"Miss Christian!" a raven-croak came through a slit of the pantry-door; "keep off the Carmodys' land! Mind now what I'm tellin' you!" The slit ceased.

"Thank you for the cocoa, Evans, but why must I?" called Christian, in a breath.

A lower croak, that seemed to end with the words "black papishes," came through the closed door.

"Old lunatic!" thought Christian; she drank the cocoa, and putting out the lamp, groped her way to the back-door. It opened on a shrieking hinge, and she was out into a pale grey dawn, pure and cold, with the shiver and freshness of new life in it.

The Mount Music stable yard was an immense square, with buildings round its four sides, and a high, ivy-covered battlemented wall surrounding and overlooking all. In the middle of the yard was an island of grass, on which grew three wide-armed and sombre Irish yews, dating, like the walls, from the days of Queen Elizabeth. Weeds were growing in the gravel of the wide expanse; more than one stable-door dropped on broken hinges under its old cut-stone pediments; the dejection of a faded and remembered prosperity lay heavy on all things in the thin, cold air of that September dawn.

The clatter of a horse's hoofs came cheerfully from a stable, and, as Christian crossed the yard, a dishevelled young man, with a large red moustache, put his head over the half-door.

"I'm this half-hour striving to girth her, Miss," he complained, "she got very big entirely on the grass; the surcingle's six inches too short for her, let alone the way she have herself shwoll up agin me!"

Charles, once ruler and lawgiver, was dead, and, with the departure of the hounds, Major Dick's interest in the stables had died too; his tall, grey horse was ending his days in bondage to the outside car; the meanest of the underlings who had grovelled beneath Charles' top-boots, was now in sole charge, and had grown a moustache, unchecked; and Christian's only mount was a green four-year-old filly, in whom she had invested the economies of a life-time, with but a dubious chance of their recovery.

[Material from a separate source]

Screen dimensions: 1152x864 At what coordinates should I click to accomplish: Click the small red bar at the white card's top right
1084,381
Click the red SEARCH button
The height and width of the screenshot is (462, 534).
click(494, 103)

"Can't you get a bit of string and tie up the surcingle Tommy?" suggested Christian, who was now too well used to these crises in the affairs of the stable to be much moved by them.

"Sure, I'm after doing it, Miss. T'would make a cat laugh the ways I have on it! She's a holy fright altogether with the mane and the tail she have on her! I tried to pull them last night, and she went up as straight as a ribbon in the stable!"